Translation: You obviously did not know what you were doing when you refused that update last year so we will now force it on you inside a bundle.

“Developing service packs for operating systems like Windows XP, which is nearing its end-of-sales period, is a standard practice, and Microsoft does this for the convenience of its customers and partners.”

Translation: Don’t get too excited you will still eventually have to move to Vista.

“With few exceptions, Microsoft is not adding Windows Vista features to Windows XP through SP3. As noted earlier, one exception is the addition of NAP to Windows XP to help organizations running Windows XP to take advantage of new features in Windows Server 2008.”

Translation: We are not going to let this cut into the sales of Vista, except when not doing it cuts into the sales of Windows Server 2008.

[UPDATED 2008/4/29: Turns out it's not shipping today on Windows Update, as previously announced, because SP3 breaks Microsoft's own Retail Management System (RMS) application.
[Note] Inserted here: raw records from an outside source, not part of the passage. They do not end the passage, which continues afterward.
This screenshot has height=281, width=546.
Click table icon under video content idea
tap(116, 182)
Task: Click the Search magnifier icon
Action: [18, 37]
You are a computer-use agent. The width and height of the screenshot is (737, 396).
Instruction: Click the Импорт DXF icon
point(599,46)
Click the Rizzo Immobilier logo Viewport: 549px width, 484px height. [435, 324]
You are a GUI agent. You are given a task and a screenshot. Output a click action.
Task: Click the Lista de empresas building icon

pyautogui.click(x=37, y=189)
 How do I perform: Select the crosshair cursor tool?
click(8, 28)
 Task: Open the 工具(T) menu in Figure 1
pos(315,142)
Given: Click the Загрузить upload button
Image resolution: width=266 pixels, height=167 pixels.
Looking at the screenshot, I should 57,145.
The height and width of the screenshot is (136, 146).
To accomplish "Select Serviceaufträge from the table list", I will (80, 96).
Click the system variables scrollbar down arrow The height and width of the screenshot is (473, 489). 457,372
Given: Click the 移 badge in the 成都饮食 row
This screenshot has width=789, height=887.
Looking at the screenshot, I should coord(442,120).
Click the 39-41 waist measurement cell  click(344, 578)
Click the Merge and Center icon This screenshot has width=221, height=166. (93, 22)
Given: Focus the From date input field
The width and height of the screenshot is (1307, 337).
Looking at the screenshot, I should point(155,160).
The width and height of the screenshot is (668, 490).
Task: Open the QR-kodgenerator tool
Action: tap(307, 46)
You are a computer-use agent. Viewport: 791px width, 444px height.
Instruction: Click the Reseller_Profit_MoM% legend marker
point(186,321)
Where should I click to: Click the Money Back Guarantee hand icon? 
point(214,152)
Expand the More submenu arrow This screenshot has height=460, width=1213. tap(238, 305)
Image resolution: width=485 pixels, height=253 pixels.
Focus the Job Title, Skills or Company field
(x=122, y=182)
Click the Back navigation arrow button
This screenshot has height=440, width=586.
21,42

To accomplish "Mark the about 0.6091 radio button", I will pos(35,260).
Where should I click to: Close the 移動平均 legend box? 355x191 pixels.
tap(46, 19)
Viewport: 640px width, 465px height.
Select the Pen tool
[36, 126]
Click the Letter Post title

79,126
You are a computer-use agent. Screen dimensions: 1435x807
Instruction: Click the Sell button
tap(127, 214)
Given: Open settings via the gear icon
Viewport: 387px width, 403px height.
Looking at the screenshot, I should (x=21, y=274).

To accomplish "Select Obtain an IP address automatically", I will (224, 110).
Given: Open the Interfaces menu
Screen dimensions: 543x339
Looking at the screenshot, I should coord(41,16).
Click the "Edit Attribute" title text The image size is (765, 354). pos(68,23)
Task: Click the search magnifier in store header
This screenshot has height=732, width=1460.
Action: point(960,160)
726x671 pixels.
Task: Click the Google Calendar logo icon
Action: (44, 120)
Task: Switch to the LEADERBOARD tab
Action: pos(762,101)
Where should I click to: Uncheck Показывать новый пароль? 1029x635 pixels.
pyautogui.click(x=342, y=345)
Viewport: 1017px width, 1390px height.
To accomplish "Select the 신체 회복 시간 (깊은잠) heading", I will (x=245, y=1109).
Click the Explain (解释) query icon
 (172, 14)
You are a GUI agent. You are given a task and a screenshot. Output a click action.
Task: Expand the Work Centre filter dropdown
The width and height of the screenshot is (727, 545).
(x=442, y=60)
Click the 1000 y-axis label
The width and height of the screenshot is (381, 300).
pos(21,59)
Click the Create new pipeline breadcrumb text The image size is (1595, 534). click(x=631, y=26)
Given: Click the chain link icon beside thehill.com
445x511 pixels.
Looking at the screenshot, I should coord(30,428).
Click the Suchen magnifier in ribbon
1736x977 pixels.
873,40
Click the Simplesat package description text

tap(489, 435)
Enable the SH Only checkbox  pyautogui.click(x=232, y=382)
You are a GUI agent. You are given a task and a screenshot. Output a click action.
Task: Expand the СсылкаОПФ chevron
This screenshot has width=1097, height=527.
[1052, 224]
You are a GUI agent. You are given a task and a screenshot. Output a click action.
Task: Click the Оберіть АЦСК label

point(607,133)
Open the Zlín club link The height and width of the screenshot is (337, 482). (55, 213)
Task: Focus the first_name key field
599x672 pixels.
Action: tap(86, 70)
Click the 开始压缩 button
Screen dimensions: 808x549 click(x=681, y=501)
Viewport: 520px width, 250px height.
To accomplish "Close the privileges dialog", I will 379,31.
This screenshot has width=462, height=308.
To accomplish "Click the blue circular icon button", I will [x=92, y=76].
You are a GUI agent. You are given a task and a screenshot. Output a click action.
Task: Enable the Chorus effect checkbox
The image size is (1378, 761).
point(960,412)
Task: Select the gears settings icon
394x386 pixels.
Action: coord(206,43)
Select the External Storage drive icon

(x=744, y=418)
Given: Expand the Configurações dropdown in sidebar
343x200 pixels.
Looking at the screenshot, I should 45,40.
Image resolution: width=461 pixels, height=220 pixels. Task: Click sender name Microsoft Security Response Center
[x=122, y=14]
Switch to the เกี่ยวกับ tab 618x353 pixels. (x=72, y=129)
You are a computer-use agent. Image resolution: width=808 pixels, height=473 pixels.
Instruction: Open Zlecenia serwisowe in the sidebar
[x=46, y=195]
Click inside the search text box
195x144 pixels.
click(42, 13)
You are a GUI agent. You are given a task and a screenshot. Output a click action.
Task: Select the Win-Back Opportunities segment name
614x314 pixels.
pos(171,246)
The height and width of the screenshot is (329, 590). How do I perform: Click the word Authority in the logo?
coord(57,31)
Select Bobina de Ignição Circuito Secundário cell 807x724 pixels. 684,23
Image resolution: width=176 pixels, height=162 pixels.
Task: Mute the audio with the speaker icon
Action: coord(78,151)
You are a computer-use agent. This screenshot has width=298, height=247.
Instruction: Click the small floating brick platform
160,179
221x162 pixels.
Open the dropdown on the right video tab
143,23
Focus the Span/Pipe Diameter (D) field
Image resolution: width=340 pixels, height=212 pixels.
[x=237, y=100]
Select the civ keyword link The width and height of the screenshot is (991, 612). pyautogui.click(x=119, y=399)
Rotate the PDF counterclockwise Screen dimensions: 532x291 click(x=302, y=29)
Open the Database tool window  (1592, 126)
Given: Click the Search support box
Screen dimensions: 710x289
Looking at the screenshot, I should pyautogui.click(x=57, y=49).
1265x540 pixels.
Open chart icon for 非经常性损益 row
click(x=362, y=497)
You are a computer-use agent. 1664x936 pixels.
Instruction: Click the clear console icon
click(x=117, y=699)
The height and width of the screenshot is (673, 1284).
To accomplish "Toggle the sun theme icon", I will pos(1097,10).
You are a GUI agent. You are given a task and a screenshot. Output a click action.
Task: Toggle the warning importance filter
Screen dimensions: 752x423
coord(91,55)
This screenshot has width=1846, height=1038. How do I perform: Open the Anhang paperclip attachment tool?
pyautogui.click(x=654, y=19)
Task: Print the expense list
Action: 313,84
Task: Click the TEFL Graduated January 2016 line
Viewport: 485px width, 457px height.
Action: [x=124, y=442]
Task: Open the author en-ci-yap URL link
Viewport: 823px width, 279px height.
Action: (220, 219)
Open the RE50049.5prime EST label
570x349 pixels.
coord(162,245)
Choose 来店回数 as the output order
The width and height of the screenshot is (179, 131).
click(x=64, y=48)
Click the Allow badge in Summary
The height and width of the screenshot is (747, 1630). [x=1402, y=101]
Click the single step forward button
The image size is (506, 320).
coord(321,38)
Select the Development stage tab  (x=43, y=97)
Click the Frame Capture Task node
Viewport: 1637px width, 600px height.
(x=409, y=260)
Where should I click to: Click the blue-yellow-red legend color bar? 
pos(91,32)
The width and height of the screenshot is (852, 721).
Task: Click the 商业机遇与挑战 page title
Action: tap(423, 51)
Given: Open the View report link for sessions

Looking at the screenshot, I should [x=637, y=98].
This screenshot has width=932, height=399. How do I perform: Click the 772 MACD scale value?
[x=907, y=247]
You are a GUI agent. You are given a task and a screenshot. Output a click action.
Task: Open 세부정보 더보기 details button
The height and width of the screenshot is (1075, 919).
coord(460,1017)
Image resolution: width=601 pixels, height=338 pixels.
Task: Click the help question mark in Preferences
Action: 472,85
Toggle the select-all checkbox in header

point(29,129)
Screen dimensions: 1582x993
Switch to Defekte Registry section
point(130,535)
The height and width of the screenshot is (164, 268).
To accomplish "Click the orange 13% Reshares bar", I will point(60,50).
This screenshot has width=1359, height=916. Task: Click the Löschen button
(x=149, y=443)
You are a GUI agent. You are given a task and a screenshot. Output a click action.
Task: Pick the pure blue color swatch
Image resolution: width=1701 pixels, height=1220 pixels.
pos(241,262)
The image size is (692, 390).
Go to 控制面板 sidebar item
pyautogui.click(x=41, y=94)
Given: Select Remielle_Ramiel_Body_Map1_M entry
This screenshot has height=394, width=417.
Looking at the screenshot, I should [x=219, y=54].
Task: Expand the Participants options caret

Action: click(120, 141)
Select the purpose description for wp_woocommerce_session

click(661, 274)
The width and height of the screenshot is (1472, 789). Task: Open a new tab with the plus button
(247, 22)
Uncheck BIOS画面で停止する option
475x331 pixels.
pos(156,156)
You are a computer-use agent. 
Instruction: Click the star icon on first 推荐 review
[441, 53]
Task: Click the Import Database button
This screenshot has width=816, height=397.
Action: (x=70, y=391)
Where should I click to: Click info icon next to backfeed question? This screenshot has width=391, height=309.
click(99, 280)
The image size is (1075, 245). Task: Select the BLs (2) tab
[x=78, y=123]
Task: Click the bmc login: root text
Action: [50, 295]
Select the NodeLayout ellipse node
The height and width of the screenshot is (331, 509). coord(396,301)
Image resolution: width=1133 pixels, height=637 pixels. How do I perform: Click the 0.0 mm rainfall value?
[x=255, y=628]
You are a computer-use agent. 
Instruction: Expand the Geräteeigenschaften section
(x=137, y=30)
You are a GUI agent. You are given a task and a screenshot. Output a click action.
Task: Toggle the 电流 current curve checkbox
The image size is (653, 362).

As does Vista SP1. I wonder if other vendors can also ask Microsoft to hold a service pack if it breaks their application...]

[UPDATED 2008/5/12: And when it does ship it causes some computers to fail to boot. This page has a lot of information. One of my machines is one of the affected AMD-based HP desktop with OEM OS so I am very happy to have seen this before applying the service pack. I think I'll take my time to apply it in case other things shop up in adddition to the need to disable the Intel drivers. This KB article covers the same issue.]

10
Mar
2008

An interesting move

by William Vambenepe

I have been keeping an eye on Don Ferguson’s blog with the hope of one day reading a bit about Microsoft’s Oslo project and maybe the application management aspects of it. Instead, what I saw tonight is that Don is leaving Microsoft, after a short stay, to join CA. Welcome to the fun world of IT management Don! It seems like a safe bet to assume that he will work on application management (sorry, I am supposed to say “service management”), which is what I focus on at Oracle. So forget Oslo, now I have another reason to keep an eye on Don. Microsoft has hired quite a few people out of CA (including Anders Vinberg, a while ago, and my WSDM co-conspirator Igor Sedukhin), so I guess it’s only fair to see some movement the other way.

Since this has turned into a “people magazine” edition of this blog, IT management observers who don’t know it yet might be interested to learn that DMTF president Winston Bumpus left Dell to join VMWare several months ago. Leaving aside the superiority of the SF Bay Area over Round Rock TX for boating purposes, this can also be seen as a clear signal of interest from VMWare for standards and especially DMTF. OVF migth only be the beginning.

If anyone who matters in IT management adopts a baby, checks into rehab or gets into a brawl, you’ll read about it first on this blog. Coming next week: exclusive photos from the beach-side retreat of the itSMF board. We’ll compare to photos from last year to find out whose six-pack shows the most impressive “continual service improvement”. And the following week, you’ll learn what really happened in that Vegas meeting room filled with IT management analysts. On the other hand, I do not cover fashion faux-pas because there are just too many of those in our industry.